Bu konuda yapılan çalışma ile ülke genelinde bir risk haritası çıkarılmak istendiğine dikkat çeken Barış, “Bu kapsamda önceden belirlenmiş evlere dedektörler yerleştirilecek. Bu dedektörlerle iki ay boyunca bu radon seviyesi ölçülecek. Daha sonra ölçüm yapılan bu dedektörler TAEK’e gönderiliyor. Bu kapsamda gerek biz gerekse TAEK bir risk haritası çıkarılması riske göre de radonla mücadele konusunda bir strateji belirlenmesi hedefleniyor. Radon topraktan geliyor. Tüm yaşadığımız yerlerde tüm insanların maruz kaldığı bir gaz. Bunun tabi hepsinin kansere etki edeceği anlamına gelmiyor. Özellikle alınan doz ve kalınan süre kanser oluşumuna etki ediyor. Bu kapsamda özellikle evlerimizin bulunduğu yerler, binaların yapısı, binalarda kullanılan malzemeler, binaların havalandırma sistemleri bu konuda çok önemli. Bu konuda yine vatandaşlarımızın yapması gereken binalarda kaliteli malzeme kullanmaları. Doğal havalandırma sistemlerine önem vermeli. Evlerini düzenli aralıklarla havalandırmalı. Bu çalışma kapsamında Çorum’da 590 haneye radon dedektörleri yerleştirilecek. İki ay boyunca ölçüm yapacak. Belirlenen evler TÜİK tarafından bilimsel yöntemlerle belirlenmiş adreslerdir. Adreslerin dışında herhangi bir yere dektör konmayacak. Bu çalışma Türkiye’nin 81 ilini kapsayan bir çalışma. 5 yıl süreyle yürütülecek. Bu yıl 24 ilde bu çalışma yürütülüyor. Bu illerden birisi Çorum” ifadelerini kullandı.

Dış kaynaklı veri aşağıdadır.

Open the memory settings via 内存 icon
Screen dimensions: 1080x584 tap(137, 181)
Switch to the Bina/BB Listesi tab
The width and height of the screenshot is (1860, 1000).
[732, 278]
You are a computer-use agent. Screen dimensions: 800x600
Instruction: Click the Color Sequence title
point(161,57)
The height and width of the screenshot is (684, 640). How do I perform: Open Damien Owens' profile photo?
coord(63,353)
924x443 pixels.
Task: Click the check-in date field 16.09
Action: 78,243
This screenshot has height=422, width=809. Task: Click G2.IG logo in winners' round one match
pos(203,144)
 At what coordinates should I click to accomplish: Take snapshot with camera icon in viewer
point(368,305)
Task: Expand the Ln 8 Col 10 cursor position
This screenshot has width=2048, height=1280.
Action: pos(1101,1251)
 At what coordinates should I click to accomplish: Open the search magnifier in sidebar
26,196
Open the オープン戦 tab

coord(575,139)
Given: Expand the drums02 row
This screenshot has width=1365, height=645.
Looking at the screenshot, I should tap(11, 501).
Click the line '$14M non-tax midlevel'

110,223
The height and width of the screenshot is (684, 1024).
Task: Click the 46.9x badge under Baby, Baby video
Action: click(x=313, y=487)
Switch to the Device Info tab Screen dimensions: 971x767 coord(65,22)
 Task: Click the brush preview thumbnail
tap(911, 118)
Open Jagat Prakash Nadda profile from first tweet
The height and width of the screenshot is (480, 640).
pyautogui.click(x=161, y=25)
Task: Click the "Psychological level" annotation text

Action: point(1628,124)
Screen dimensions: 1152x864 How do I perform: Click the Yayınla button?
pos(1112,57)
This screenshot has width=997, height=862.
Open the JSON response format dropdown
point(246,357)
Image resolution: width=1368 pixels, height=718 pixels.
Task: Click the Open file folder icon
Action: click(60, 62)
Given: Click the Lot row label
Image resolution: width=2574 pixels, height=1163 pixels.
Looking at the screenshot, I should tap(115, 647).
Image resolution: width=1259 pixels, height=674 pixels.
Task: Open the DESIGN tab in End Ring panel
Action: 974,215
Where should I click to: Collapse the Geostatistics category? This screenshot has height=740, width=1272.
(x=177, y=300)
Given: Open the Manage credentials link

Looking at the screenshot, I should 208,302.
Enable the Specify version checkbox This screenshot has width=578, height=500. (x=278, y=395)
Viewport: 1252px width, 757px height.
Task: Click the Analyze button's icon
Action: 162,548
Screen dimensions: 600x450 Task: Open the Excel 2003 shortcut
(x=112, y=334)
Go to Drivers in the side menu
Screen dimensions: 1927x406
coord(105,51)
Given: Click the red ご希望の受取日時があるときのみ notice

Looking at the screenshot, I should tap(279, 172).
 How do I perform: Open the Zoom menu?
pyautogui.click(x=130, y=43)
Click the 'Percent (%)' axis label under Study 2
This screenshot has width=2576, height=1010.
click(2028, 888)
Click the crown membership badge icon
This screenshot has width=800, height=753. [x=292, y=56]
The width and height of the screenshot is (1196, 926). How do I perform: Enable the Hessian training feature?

“Toprakta bulunan radon gazı birçok yoldan eve sızabilmektedir”
Çevre ve Çalışan Sağlığı Şube Müdürü Dilek Somuncu ise, insanların zamanlarının büyük bir kısmını kapalı mekanlarda geçirdiğinden radon gazına maruz kaldığını, bununda önemli bir problem olarak ortaya çıktığını belirterek, “Radon gazı renksiz kokusuz, tatsız topraktan gelen doğal radyosyon türlerinden biridir. Ev, işyeri, okul gibi yaşadığımız kapalı ortamlarda mevcuttur. Topraktan havaya sızan radon önemli bir kapalı ortam kirletici faktörüdür. Radon gazı bulunduğumuz yere göre farklılık gösterir. Bu miktar evin bulunduğu kata, ne sıklıkla havalandırıldığına, bina ile ilgili kullanılan yapı malzemeleriyle de farklılık gösterebilmektedir. Toprakta bulunan radon gazı birçok yoldan eve sızabilmektedir. Ve bu gazı solunum yoluyla akciğerlerimize ulaştığında akciğer dokularında büyük hasara neden olur. İlerleyen süreçte de kanser kaçınılmaz bir duruma gelir. Her radon gazına maruz kalan kimse illaki akciğer kanseri olacak diye birşey yok ama oran yüksektir. Akciğer kanserine yakalanma riski de maruz kalınan doz kadar geçirilen sürede çok önemlidir. Radon gazı zemindeki çatlaklardan tesisat girişlerinden yapı bağlantılarından, duvar çatlaklarından, asma kat girişleri gibi toprakla bağlantısı olan herhangi bir yerden evlere sızabilmektedir” şeklinde konuştu.